◆ Required work ◆
This task calls for every entry below to be repeated exactly.

◆ Recorded data ◆

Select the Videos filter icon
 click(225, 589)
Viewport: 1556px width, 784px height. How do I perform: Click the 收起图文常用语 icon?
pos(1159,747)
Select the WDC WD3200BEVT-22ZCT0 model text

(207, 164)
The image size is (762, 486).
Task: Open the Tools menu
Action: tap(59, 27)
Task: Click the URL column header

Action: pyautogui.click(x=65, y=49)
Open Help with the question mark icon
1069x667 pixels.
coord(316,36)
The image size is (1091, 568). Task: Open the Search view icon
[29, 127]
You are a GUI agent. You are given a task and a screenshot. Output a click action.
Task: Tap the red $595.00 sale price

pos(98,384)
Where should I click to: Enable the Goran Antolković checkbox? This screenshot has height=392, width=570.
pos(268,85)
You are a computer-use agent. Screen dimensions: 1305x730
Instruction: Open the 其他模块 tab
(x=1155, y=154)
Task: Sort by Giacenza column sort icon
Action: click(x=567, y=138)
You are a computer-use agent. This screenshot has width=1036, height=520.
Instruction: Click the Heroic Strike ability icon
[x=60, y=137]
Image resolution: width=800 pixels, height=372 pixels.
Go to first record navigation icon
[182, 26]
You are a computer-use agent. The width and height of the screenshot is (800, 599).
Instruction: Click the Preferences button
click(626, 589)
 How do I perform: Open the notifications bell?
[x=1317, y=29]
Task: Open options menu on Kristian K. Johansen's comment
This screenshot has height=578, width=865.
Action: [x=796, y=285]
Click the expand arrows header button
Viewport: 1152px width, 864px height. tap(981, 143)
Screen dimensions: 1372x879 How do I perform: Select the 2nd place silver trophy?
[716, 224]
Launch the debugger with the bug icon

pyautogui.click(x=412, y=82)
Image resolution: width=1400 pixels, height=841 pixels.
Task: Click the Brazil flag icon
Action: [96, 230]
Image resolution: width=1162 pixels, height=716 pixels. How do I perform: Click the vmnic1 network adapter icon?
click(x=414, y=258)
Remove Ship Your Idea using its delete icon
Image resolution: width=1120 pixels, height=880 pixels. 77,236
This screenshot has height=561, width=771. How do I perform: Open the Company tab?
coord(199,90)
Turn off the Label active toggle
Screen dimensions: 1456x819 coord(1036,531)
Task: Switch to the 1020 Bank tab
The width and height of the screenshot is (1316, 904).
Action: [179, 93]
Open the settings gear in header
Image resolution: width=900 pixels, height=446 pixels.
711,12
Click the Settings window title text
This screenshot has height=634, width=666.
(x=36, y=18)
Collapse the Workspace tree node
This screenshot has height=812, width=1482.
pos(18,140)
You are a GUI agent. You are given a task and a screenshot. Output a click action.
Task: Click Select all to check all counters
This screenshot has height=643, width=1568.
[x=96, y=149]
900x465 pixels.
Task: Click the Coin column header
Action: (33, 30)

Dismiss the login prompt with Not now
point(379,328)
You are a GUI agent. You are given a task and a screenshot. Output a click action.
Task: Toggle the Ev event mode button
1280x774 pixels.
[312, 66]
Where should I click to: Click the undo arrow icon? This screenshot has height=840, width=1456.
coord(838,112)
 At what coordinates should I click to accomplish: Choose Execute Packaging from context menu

◆ The answer ◆
Select the Videos filter icon
 click(225, 589)
Viewport: 1556px width, 784px height. How do I perform: Click the 收起图文常用语 icon?
pos(1159,747)
Select the WDC WD3200BEVT-22ZCT0 model text

(207, 164)
The image size is (762, 486).
Task: Open the Tools menu
Action: tap(59, 27)
Task: Click the URL column header

Action: pyautogui.click(x=65, y=49)
Open Help with the question mark icon
1069x667 pixels.
coord(316,36)
The image size is (1091, 568). Task: Open the Search view icon
[29, 127]
You are a GUI agent. You are given a task and a screenshot. Output a click action.
Task: Tap the red $595.00 sale price

pos(98,384)
Where should I click to: Enable the Goran Antolković checkbox? This screenshot has height=392, width=570.
pos(268,85)
You are a computer-use agent. Screen dimensions: 1305x730
Instruction: Open the 其他模块 tab
(x=1155, y=154)
Task: Sort by Giacenza column sort icon
Action: click(x=567, y=138)
You are a computer-use agent. This screenshot has width=1036, height=520.
Instruction: Click the Heroic Strike ability icon
[x=60, y=137]
Image resolution: width=800 pixels, height=372 pixels.
Go to first record navigation icon
[182, 26]
You are a computer-use agent. The width and height of the screenshot is (800, 599).
Instruction: Click the Preferences button
click(626, 589)
 How do I perform: Open the notifications bell?
[x=1317, y=29]
Task: Open options menu on Kristian K. Johansen's comment
This screenshot has height=578, width=865.
Action: [x=796, y=285]
Click the expand arrows header button
Viewport: 1152px width, 864px height. tap(981, 143)
Screen dimensions: 1372x879 How do I perform: Select the 2nd place silver trophy?
[716, 224]
Launch the debugger with the bug icon

pyautogui.click(x=412, y=82)
Image resolution: width=1400 pixels, height=841 pixels.
Task: Click the Brazil flag icon
Action: [96, 230]
Image resolution: width=1162 pixels, height=716 pixels. How do I perform: Click the vmnic1 network adapter icon?
click(x=414, y=258)
Remove Ship Your Idea using its delete icon
Image resolution: width=1120 pixels, height=880 pixels. 77,236
This screenshot has height=561, width=771. How do I perform: Open the Company tab?
coord(199,90)
Turn off the Label active toggle
Screen dimensions: 1456x819 coord(1036,531)
Task: Switch to the 1020 Bank tab
The width and height of the screenshot is (1316, 904).
Action: [179, 93]
Open the settings gear in header
Image resolution: width=900 pixels, height=446 pixels.
711,12
Click the Settings window title text
This screenshot has height=634, width=666.
(x=36, y=18)
Collapse the Workspace tree node
This screenshot has height=812, width=1482.
pos(18,140)
You are a GUI agent. You are given a task and a screenshot. Output a click action.
Task: Click Select all to check all counters
This screenshot has height=643, width=1568.
[x=96, y=149]
900x465 pixels.
Task: Click the Coin column header
Action: (33, 30)

Dismiss the login prompt with Not now
point(379,328)
You are a GUI agent. You are given a task and a screenshot. Output a click action.
Task: Toggle the Ev event mode button
1280x774 pixels.
[312, 66]
Where should I click to: Click the undo arrow icon? This screenshot has height=840, width=1456.
coord(838,112)
 At what coordinates should I click to accomplish: Choose Execute Packaging from context menu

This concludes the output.